Stay at the Inn on the Harbor (or at least have a drink on the deck) if you're not lucky enough to live here:
or, of course, here:

Also, on second thought, don't go, because I want it all to myself.

In closing, I will unveil the latest Mouse/Boo collaboration with pride, inspired by this sojourn. Well, ok, actually, The Boyfriend o'Mouse invented it, but I bought the main ingredient and you named it; that has to count for something. What better way to ease my transition out of the realm of Faery than this tiny perfect cocktail, made with a shot of icy vodka and a drizzle of the Rose Flower Syrup I bought at the specialty foods shop right up the road from the theatre.

The 'Puck Fair(y)', ladies & gentlemen.

Closing day just before showtime we ran into Jan & Evelyn on the pier and said we hoped to be back next summer. She nodded and said "We'll be waiting for you."

"Lovers, to bed. 'Tis almost faery time."

I can't wait.

The Boo
PS. My first gig back? At a venue called "PUCK LIVE" in Doylestown PA on Sat, Jul 25, 10PM. No lie.

Tuesday, July 7, 2009

Avoiding a Dinner Disaster with your Out of Town Parent

Dear Boo,

The other night, the Boyfriend and I decided to take a stroll over to Tortilla Flats for some Mexican food. It was one of those summer evenings that goes from fierce thunderstorm to bright sun to gorgeous pinky and orange sunset in the course of 15 minutes. We sat down outside under a little tent, brushing the small puddle of rainwater off our metal folding chairs (note: next time, sit indoors in a booth) and digging in to some chips and salsa. A few minutes into our meal, a young couple sat down at a 4-top next to us. Some time later, in bustled their third party, an older man, who walked in holding a soggy subway map, exclaiming loudly that he had FINALLY found them, and laughing good naturedly at the state of his sopping shirt and broken umbrella. It didn't take the tucked in polo shirt or cell phone clipped to his belt to identify this creature: clearly, he was the Out of Town Dad. He squeezed his daughter hello, shook her boy's hand, and loudly sat down, practically in our laps, to begin his story of the journey he took to get to the restaurant. "I thought I could take the subway right here from Grand Central! But I had to walk and then ask someone and then I took a bus and then I had to buy an umbrella because it started a downpour and then I walked four blocks in the opposite direction." Over the course of the next hour, the daughter cringed quietly, as only an embarrassed daughter can, the boyfriend tried his best to make conversation, the OOTD asked the waitress an exorbitant number of questions about the burrito he was considering ordering, and everyone was generally uncomfortable.

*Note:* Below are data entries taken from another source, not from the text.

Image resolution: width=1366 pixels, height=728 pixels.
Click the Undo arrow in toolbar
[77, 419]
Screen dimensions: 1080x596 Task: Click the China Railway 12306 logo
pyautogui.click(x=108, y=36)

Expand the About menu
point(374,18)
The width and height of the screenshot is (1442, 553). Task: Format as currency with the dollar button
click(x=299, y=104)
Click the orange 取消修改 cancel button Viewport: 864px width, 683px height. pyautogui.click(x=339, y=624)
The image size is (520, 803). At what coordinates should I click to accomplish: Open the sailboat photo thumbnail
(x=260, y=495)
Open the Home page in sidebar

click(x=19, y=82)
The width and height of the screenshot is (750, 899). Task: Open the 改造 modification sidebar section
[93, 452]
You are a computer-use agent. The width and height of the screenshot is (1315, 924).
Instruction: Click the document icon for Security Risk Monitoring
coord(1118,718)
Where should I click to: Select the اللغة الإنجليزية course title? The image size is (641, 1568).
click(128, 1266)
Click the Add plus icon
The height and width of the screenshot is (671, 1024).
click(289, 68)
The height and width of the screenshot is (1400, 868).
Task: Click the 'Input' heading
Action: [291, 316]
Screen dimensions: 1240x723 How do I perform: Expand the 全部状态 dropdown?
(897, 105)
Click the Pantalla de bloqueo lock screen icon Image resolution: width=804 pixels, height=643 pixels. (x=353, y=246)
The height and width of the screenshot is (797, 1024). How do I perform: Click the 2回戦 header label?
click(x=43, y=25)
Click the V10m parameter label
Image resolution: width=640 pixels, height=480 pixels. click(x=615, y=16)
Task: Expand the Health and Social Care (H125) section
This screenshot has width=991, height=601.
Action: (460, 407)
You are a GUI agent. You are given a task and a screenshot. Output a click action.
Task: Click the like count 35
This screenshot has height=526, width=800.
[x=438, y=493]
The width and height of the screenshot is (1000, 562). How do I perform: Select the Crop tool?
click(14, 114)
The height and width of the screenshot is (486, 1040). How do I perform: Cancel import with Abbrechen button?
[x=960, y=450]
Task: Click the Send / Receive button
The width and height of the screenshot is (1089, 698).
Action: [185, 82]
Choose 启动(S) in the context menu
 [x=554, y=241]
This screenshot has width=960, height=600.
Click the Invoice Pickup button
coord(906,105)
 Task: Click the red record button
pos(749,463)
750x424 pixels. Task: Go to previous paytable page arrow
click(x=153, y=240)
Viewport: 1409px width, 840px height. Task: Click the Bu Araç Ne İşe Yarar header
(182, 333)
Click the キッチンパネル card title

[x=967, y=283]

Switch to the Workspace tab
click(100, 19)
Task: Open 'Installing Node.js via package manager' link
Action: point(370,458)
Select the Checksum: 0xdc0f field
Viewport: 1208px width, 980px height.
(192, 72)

As soon as we were out of earshot, the Boyfriend was like, "What was the DEAL with those people?" As we began the bitchy practice of judging people based on the highly unscientific hour-long observation we'd conducted, a more pertinent question emerged: WHY on earth did they choose THAT restaurant for a dinner with an out of town parent?

As The Boyfriend wisely observed, there's a ton of information out there for parents choosing kid-friendly food establishments, but what about PARENT-friendly spots? Well....

It's clear that this young couple made a number of wrong turns in planning this evening. Let's review, shall we?

As we gleaned from our champion eavesdropping, the OOTD was staying at a hotel near Grand Central. In picking a restaurant in the far-west village, they could not have chosen something more inconvenient to get to, short of Staten Island. I mean, come ON! What a schlep. There is no direct train line to get there, it's CROSS-TOWN, there's a LOT of walking involved, and let's face it, even for those of us who live here, the winding west village non-numbered streets can get a little confusing.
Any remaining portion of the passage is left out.